▸ MATERIAL PROVIDED:
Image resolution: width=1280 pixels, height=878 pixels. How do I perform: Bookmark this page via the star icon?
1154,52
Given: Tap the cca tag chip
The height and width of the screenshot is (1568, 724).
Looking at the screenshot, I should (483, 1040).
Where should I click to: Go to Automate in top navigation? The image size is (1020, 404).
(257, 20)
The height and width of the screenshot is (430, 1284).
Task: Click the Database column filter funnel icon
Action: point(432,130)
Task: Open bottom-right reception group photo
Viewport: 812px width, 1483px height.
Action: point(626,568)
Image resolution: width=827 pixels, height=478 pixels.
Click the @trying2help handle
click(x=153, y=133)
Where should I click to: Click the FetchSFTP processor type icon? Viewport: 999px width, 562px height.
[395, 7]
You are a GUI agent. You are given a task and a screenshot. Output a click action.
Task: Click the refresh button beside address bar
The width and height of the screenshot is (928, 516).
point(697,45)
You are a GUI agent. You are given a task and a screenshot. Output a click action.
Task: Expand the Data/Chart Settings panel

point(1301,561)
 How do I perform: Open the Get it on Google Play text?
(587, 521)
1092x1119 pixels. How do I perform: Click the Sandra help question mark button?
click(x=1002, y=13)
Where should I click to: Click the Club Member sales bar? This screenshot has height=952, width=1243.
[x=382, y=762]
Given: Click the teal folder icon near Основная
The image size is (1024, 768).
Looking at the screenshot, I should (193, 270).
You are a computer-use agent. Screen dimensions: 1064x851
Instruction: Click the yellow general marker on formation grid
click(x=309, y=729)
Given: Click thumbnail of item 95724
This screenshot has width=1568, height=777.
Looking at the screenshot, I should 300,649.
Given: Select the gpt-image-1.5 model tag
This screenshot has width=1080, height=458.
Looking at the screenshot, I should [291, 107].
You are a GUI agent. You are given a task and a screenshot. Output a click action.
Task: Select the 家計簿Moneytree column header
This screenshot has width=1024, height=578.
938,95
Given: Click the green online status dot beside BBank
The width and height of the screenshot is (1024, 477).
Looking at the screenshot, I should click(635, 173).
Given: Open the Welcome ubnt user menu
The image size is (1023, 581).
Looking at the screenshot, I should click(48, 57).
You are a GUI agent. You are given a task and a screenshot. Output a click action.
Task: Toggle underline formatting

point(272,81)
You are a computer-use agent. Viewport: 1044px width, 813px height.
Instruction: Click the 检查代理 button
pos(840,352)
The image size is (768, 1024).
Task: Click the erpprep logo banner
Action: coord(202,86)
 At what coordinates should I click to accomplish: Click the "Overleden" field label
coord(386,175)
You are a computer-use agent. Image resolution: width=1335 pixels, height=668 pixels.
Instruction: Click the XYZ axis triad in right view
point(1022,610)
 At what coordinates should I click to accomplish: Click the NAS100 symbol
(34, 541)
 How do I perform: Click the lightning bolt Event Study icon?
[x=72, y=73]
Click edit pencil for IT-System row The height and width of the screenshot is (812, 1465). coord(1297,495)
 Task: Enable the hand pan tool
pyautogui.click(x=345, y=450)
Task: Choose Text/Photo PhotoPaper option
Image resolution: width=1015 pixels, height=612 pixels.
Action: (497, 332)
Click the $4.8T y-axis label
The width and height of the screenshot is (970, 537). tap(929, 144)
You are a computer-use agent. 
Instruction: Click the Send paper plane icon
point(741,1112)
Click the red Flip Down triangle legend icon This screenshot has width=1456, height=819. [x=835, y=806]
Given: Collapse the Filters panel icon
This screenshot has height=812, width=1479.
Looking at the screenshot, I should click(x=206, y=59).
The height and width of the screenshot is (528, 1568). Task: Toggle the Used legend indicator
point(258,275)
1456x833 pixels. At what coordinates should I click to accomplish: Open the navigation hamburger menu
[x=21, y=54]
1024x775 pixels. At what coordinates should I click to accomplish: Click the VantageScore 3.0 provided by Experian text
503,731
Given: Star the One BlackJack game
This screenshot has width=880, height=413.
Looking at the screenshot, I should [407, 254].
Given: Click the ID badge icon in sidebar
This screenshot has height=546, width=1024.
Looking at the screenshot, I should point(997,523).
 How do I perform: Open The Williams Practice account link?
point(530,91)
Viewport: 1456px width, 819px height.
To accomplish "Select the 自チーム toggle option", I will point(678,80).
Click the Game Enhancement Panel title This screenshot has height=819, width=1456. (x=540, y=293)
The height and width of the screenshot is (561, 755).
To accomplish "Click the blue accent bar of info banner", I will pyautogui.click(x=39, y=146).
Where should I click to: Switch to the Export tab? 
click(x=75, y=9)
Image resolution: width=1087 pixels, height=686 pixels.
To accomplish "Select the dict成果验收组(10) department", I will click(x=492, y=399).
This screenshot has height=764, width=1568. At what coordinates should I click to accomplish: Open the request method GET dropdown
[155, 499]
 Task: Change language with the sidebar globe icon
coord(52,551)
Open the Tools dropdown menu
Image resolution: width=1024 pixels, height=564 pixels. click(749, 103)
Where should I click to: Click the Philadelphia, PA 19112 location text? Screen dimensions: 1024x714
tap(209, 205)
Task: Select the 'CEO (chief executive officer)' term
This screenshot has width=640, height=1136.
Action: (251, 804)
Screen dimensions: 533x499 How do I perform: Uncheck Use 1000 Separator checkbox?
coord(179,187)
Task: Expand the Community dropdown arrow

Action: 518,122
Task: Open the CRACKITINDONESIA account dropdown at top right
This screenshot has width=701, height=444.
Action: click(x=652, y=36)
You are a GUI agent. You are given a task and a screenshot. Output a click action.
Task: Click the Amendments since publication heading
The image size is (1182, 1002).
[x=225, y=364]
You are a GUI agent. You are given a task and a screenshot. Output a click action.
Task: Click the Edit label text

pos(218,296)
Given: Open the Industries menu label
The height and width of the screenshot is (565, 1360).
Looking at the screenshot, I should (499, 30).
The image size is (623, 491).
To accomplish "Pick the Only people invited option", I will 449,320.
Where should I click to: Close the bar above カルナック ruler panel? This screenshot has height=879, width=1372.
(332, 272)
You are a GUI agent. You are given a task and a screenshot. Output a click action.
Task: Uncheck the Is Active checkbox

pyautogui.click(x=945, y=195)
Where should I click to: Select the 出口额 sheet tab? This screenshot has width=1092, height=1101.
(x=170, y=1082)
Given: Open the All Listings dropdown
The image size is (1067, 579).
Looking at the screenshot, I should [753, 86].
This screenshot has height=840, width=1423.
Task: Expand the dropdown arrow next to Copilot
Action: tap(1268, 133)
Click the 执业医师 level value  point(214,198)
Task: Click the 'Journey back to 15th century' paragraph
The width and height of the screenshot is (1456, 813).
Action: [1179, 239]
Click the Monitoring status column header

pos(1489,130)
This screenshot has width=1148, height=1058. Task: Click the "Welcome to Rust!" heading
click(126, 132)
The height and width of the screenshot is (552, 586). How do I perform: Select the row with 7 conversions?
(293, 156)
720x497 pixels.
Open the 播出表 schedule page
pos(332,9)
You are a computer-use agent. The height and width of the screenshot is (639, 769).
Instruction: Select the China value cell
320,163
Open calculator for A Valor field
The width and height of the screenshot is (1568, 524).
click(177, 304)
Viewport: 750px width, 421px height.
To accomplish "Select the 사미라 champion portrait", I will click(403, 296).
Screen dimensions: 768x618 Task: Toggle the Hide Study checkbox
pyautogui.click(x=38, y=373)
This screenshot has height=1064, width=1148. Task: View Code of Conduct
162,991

▸ WRITTEN EXERCISE: Please update all of the records above, changing every "How do I perform" to "How can I do" and leaving the rest untouched.

▸ RESPONSE TO THE TASK:
Image resolution: width=1280 pixels, height=878 pixels. How can I do: Bookmark this page via the star icon?
1154,52
Given: Tap the cca tag chip
The height and width of the screenshot is (1568, 724).
Looking at the screenshot, I should (483, 1040).
Where should I click to: Go to Automate in top navigation? The image size is (1020, 404).
(257, 20)
The height and width of the screenshot is (430, 1284).
Task: Click the Database column filter funnel icon
Action: point(432,130)
Task: Open bottom-right reception group photo
Viewport: 812px width, 1483px height.
Action: point(626,568)
Image resolution: width=827 pixels, height=478 pixels.
Click the @trying2help handle
click(x=153, y=133)
Where should I click to: Click the FetchSFTP processor type icon? Viewport: 999px width, 562px height.
[395, 7]
You are a GUI agent. You are given a task and a screenshot. Output a click action.
Task: Click the refresh button beside address bar
The width and height of the screenshot is (928, 516).
point(697,45)
You are a GUI agent. You are given a task and a screenshot. Output a click action.
Task: Expand the Data/Chart Settings panel

point(1301,561)
 How can I do: Open the Get it on Google Play text?
(587, 521)
1092x1119 pixels. How can I do: Click the Sandra help question mark button?
click(x=1002, y=13)
Where should I click to: Click the Club Member sales bar? This screenshot has height=952, width=1243.
[x=382, y=762]
Given: Click the teal folder icon near Основная
The image size is (1024, 768).
Looking at the screenshot, I should (193, 270).
You are a computer-use agent. Screen dimensions: 1064x851
Instruction: Click the yellow general marker on formation grid
click(x=309, y=729)
Given: Click thumbnail of item 95724
This screenshot has width=1568, height=777.
Looking at the screenshot, I should 300,649.
Given: Select the gpt-image-1.5 model tag
This screenshot has width=1080, height=458.
Looking at the screenshot, I should [291, 107].
You are a GUI agent. You are given a task and a screenshot. Output a click action.
Task: Select the 家計簿Moneytree column header
This screenshot has width=1024, height=578.
938,95
Given: Click the green online status dot beside BBank
The width and height of the screenshot is (1024, 477).
Looking at the screenshot, I should click(635, 173).
Given: Open the Welcome ubnt user menu
The image size is (1023, 581).
Looking at the screenshot, I should click(48, 57).
You are a GUI agent. You are given a task and a screenshot. Output a click action.
Task: Toggle underline formatting

point(272,81)
You are a computer-use agent. Viewport: 1044px width, 813px height.
Instruction: Click the 检查代理 button
pos(840,352)
The image size is (768, 1024).
Task: Click the erpprep logo banner
Action: coord(202,86)
 At what coordinates should I click to accomplish: Click the "Overleden" field label
coord(386,175)
You are a computer-use agent. Image resolution: width=1335 pixels, height=668 pixels.
Instruction: Click the XYZ axis triad in right view
point(1022,610)
 At what coordinates should I click to accomplish: Click the NAS100 symbol
(34, 541)
 How can I do: Click the lightning bolt Event Study icon?
[x=72, y=73]
Click edit pencil for IT-System row The height and width of the screenshot is (812, 1465). coord(1297,495)
 Task: Enable the hand pan tool
pyautogui.click(x=345, y=450)
Task: Choose Text/Photo PhotoPaper option
Image resolution: width=1015 pixels, height=612 pixels.
Action: (497, 332)
Click the $4.8T y-axis label
The width and height of the screenshot is (970, 537). tap(929, 144)
You are a computer-use agent. 
Instruction: Click the Send paper plane icon
point(741,1112)
Click the red Flip Down triangle legend icon This screenshot has width=1456, height=819. [x=835, y=806]
Given: Collapse the Filters panel icon
This screenshot has height=812, width=1479.
Looking at the screenshot, I should click(x=206, y=59).
The height and width of the screenshot is (528, 1568). Task: Toggle the Used legend indicator
point(258,275)
1456x833 pixels. At what coordinates should I click to accomplish: Open the navigation hamburger menu
[x=21, y=54]
1024x775 pixels. At what coordinates should I click to accomplish: Click the VantageScore 3.0 provided by Experian text
503,731
Given: Star the One BlackJack game
This screenshot has width=880, height=413.
Looking at the screenshot, I should [407, 254].
Given: Click the ID badge icon in sidebar
This screenshot has height=546, width=1024.
Looking at the screenshot, I should point(997,523).
 How can I do: Open The Williams Practice account link?
point(530,91)
Viewport: 1456px width, 819px height.
To accomplish "Select the 自チーム toggle option", I will point(678,80).
Click the Game Enhancement Panel title This screenshot has height=819, width=1456. (x=540, y=293)
The height and width of the screenshot is (561, 755).
To accomplish "Click the blue accent bar of info banner", I will pyautogui.click(x=39, y=146).
Where should I click to: Switch to the Export tab? 
click(x=75, y=9)
Image resolution: width=1087 pixels, height=686 pixels.
To accomplish "Select the dict成果验收组(10) department", I will click(x=492, y=399).
This screenshot has height=764, width=1568. At what coordinates should I click to accomplish: Open the request method GET dropdown
[155, 499]
 Task: Change language with the sidebar globe icon
coord(52,551)
Open the Tools dropdown menu
Image resolution: width=1024 pixels, height=564 pixels. click(749, 103)
Where should I click to: Click the Philadelphia, PA 19112 location text? Screen dimensions: 1024x714
tap(209, 205)
Task: Select the 'CEO (chief executive officer)' term
This screenshot has width=640, height=1136.
Action: (251, 804)
Screen dimensions: 533x499 How can I do: Uncheck Use 1000 Separator checkbox?
coord(179,187)
Task: Expand the Community dropdown arrow

Action: 518,122
Task: Open the CRACKITINDONESIA account dropdown at top right
This screenshot has width=701, height=444.
Action: click(x=652, y=36)
You are a GUI agent. You are given a task and a screenshot. Output a click action.
Task: Click the Amendments since publication heading
The image size is (1182, 1002).
[x=225, y=364]
You are a GUI agent. You are given a task and a screenshot. Output a click action.
Task: Click the Edit label text

pos(218,296)
Given: Open the Industries menu label
The height and width of the screenshot is (565, 1360).
Looking at the screenshot, I should (499, 30).
The image size is (623, 491).
To accomplish "Pick the Only people invited option", I will 449,320.
Where should I click to: Close the bar above カルナック ruler panel? This screenshot has height=879, width=1372.
(332, 272)
You are a GUI agent. You are given a task and a screenshot. Output a click action.
Task: Uncheck the Is Active checkbox

pyautogui.click(x=945, y=195)
Where should I click to: Select the 出口额 sheet tab? This screenshot has width=1092, height=1101.
(x=170, y=1082)
Given: Open the All Listings dropdown
The image size is (1067, 579).
Looking at the screenshot, I should [753, 86].
This screenshot has height=840, width=1423.
Task: Expand the dropdown arrow next to Copilot
Action: tap(1268, 133)
Click the 执业医师 level value  point(214,198)
Task: Click the 'Journey back to 15th century' paragraph
The width and height of the screenshot is (1456, 813).
Action: [1179, 239]
Click the Monitoring status column header

pos(1489,130)
This screenshot has width=1148, height=1058. Task: Click the "Welcome to Rust!" heading
click(126, 132)
The height and width of the screenshot is (552, 586). How can I do: Select the row with 7 conversions?
(293, 156)
720x497 pixels.
Open the 播出表 schedule page
pos(332,9)
You are a computer-use agent. The height and width of the screenshot is (639, 769).
Instruction: Select the China value cell
320,163
Open calculator for A Valor field
The width and height of the screenshot is (1568, 524).
click(177, 304)
Viewport: 750px width, 421px height.
To accomplish "Select the 사미라 champion portrait", I will click(403, 296).
Screen dimensions: 768x618 Task: Toggle the Hide Study checkbox
pyautogui.click(x=38, y=373)
This screenshot has height=1064, width=1148. Task: View Code of Conduct
162,991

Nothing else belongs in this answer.